Muncha es mi arcade de laberinto: comerse todos los pellets mientras cuatro fantasmas te persiguen. Es un homenaje al maze-chase clásico, con las mecánicas clonadas al detalle y el arte, los laberintos, los personajes y la marca hechos por mí, así lo puedo publicar con tranquilidad.

Lo armé en Rust con macroquad y lo compilo a WebAssembly. Me importaba que corriera en la tele del living —esos navegadores de Smart TV de 2020 que apenas soportan WebAssembly—, así que el build re-emite todo en forma MVP para que arranque en motores viejos. Está en vivo en mspacman.ip1.cc y se juega con flechas, WASD o swipe.
Qué tiene adentro
Dos laberintos originales validados por flood-fill y cuatro temas de color que rotan por nivel. Los cuatro fantasmas tienen su personalidad: Sizzle persigue de frente, Bloom embosca, Frost es impredecible y Tangelo se hace el tímido; alternan modos de dispersión y persecución, se asustan con los power-pellets y vuelven a casa como ojitos cuando te los comés.
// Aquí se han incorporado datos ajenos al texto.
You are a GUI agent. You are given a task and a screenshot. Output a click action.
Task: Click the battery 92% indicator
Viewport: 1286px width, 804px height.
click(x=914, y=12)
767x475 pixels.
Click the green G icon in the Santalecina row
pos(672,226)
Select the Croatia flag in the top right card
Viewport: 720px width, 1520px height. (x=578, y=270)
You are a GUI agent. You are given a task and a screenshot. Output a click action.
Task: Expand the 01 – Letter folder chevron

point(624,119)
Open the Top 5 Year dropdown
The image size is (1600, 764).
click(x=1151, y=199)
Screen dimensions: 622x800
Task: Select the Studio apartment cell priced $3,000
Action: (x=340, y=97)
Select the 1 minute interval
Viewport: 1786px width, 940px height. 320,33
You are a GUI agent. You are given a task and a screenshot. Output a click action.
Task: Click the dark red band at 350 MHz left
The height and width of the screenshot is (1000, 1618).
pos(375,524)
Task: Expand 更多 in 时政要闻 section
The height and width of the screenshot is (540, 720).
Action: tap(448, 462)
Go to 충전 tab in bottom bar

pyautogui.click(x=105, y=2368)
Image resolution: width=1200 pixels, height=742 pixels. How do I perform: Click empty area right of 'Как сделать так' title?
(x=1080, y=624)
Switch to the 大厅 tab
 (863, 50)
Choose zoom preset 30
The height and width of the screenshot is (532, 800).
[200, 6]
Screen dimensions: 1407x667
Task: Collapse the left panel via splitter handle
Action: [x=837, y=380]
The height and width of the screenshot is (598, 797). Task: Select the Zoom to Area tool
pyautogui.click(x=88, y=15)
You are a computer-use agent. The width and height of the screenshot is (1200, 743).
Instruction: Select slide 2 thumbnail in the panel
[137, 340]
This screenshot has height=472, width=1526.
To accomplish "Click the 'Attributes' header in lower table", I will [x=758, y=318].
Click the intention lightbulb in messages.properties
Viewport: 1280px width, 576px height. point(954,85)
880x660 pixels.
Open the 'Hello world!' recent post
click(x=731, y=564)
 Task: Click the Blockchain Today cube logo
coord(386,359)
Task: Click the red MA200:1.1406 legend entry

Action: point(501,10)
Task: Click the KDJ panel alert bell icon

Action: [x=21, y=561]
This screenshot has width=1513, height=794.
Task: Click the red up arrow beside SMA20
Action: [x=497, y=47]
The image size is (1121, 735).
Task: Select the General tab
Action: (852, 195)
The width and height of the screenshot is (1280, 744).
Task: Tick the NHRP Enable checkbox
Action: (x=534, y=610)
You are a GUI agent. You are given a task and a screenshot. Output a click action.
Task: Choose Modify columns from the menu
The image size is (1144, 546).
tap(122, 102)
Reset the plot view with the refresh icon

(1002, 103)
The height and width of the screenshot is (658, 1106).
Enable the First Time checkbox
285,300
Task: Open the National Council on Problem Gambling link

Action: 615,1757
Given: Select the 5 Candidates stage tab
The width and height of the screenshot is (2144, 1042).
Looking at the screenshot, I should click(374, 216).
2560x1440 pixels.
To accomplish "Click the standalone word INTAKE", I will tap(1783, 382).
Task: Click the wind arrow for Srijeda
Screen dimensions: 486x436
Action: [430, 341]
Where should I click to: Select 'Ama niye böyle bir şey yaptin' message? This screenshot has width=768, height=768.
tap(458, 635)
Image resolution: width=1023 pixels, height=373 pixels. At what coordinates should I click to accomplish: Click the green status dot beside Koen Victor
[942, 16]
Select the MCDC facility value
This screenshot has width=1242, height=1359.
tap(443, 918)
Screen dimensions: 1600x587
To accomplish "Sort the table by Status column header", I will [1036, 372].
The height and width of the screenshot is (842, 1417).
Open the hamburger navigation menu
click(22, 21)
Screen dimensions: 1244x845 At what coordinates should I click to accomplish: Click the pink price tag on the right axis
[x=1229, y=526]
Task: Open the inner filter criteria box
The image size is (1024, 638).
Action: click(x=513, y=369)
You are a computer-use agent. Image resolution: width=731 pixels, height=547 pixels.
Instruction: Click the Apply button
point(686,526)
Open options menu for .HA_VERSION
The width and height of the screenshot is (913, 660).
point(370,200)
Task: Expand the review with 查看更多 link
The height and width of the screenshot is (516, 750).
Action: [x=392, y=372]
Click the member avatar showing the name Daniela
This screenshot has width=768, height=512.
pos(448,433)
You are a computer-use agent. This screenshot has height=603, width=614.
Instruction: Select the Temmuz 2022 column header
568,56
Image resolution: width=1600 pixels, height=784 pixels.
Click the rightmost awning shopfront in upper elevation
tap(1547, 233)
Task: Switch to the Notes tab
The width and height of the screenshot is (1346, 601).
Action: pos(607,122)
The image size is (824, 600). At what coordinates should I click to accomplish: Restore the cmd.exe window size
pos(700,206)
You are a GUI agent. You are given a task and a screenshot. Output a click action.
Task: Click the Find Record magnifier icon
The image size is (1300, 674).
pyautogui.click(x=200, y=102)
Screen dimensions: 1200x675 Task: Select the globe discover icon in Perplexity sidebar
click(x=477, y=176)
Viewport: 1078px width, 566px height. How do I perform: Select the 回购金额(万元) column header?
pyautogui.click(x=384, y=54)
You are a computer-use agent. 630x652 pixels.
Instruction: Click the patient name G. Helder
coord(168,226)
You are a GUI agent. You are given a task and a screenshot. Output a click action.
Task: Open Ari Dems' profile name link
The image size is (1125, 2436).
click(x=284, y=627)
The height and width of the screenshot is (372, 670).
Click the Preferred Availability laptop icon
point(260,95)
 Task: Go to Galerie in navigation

Muncha tiene boca animada, moño y rubor, todo dibujado por código.
Sumé frutas, vidas, score, record persistente, vida extra a los 10.000, un lobby con attract mode y audio generado en memoria (chomp, power, fruta, nivel), sin archivos de sonido.
En el celular
También se juega cómodo en el teléfono, con controles por swipe y el layout adaptado a la pantalla vertical.


Es de los proyectos que más disfruto: un juego que puedo abrir un domingo en la tele o en el teléfono y jugar una partida rápida.